This is a sufficient indication of the general theory upon which the plaintiff stands.

Its claim of a prior assignment is predicated upon the written application of the Pewick Company upon which the plaintiff-Surety Company became its surety. Sufficient to say that the written language relied on does not cover the installments here in question. It did include the "retained percentage" provided for by statute. This retained percentage was at all times retained by Marshall County until it was applied to the benefit of the plaintiff-Surety Company in extinction of the debt pro tanto. [1] The allegation that the Morris Company agreed to become a disbursing agent, was not established. The evidence was to the contrary. In the performance of the agreement, as between the two defendants, the Morris Company did not assume to disburse any of the funds coming into its hands over and above the amounts applied on its own debt. As to every installment, it relinquished and delivered to the Pewick Company the unused portion. There was no voluntary assumption on the part of the Morris Company of a trusteeship.

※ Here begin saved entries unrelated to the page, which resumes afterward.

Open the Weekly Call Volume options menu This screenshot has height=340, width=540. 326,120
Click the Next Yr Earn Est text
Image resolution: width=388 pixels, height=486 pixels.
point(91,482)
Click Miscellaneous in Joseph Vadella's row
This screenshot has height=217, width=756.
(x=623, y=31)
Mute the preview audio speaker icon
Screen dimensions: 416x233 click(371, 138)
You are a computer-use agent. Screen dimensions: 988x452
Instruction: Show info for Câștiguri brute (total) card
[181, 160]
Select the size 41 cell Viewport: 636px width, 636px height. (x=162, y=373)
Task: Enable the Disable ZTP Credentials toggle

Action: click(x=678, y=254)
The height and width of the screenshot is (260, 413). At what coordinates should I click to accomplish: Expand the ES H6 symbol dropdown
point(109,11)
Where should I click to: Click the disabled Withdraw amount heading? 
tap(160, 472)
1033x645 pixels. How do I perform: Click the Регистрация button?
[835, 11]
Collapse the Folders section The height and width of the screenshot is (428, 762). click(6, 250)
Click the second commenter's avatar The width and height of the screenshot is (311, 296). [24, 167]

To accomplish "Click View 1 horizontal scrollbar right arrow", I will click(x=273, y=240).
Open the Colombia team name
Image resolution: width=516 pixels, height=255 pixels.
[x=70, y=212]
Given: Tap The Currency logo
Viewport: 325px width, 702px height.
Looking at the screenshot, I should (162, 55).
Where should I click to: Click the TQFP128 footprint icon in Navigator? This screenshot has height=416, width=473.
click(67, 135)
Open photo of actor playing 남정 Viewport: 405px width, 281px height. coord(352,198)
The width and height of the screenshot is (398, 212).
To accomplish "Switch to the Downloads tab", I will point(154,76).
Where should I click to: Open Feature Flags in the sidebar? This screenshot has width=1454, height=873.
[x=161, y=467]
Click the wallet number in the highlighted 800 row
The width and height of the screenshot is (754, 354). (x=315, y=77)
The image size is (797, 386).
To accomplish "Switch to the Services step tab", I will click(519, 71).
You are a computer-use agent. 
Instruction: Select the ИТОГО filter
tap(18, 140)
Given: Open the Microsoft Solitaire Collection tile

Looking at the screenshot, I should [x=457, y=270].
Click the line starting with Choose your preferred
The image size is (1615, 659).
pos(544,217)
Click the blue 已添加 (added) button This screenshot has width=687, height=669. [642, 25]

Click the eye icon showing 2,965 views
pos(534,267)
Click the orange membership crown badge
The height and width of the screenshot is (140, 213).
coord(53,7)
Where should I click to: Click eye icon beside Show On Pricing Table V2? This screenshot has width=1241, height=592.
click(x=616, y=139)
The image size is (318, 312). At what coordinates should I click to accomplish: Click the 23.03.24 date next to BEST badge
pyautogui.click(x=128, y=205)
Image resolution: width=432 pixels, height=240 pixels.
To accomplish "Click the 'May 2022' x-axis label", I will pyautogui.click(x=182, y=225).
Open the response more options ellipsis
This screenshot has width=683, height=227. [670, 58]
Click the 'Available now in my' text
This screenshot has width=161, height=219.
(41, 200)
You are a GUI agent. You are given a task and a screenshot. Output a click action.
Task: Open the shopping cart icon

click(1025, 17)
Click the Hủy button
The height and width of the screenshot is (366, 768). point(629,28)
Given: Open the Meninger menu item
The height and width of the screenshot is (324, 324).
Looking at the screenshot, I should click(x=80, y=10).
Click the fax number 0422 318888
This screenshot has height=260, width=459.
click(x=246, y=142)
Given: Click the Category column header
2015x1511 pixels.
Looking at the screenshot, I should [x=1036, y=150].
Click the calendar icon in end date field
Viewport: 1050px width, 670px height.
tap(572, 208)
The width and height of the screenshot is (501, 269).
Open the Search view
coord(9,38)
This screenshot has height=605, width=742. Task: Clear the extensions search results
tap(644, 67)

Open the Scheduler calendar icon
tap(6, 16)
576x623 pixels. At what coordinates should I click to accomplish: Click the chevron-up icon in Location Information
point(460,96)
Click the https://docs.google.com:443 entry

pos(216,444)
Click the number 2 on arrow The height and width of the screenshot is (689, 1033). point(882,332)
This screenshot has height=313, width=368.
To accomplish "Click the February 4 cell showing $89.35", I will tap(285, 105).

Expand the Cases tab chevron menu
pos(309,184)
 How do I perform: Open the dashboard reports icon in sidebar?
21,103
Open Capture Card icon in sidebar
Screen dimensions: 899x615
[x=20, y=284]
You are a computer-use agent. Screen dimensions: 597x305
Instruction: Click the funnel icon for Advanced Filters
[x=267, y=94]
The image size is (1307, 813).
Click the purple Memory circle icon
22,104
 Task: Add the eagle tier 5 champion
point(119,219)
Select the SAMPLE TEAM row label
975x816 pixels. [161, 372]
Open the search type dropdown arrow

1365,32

[2] The plaintiff's right of subrogation to the rights of the claim-holders may be conceded in an abstract sense. But the claim-holders had no lien upon the funds which came into the hands of the Morris Company. At this point the statute is conclusive. This provides that at least 10 per cent of the estimates shall be retained by the public body. As to such retained percentage, liens attach in the order of filing claims. The remainder of the monthly estimate becomes payable forthwith to the contractor. Section 10322 provides:

"The filing of any claim shall not work the withholding of any funds from the contractor except the retained percentage."

It has been the policy of the statute not to encumber these installments. There was, therefore, no lien upon the installments which were assigned to the Morris Company and which passed through its hands.

Fraud is charged in the petition, but only constructive fraud is relied upon in the submission of the case. Constructive fraud could arise only out of a violation of the rights of plaintiff, or of those under whom it claims subrogation. The plaintiff cites, and relies upon, a number of our own cases in support of its contention at this point. It is enough to say that each and all of them involve controversy over the retained percentage. As to such percentage, the claim-holders did acquire liens by the filing of their claims. We have no occasion therefore to distinguish further, or discuss, the cited cases.

The trial court properly dismissed the petition as to the Des Moines Morris Plan Company, and its judgment is, — Affirmed.

FAVILLE, C.J., and KINDIG, MORLING, and GRIMM, JJ., concur.


Summaries of

Federal Sur. Co. v. D.M. Morris Plan Co.

Supreme Court of Iowa
Nov 24, 1931
239 N.W. 99 (Iowa 1931)
Case details for

Federal Sur. Co. v. D.M. Morris Plan Co.

Case Details

Full title:FEDERAL SURETY COMPANY, Appellant, v. Des MOINES MORRIS PLAN COMPANY et…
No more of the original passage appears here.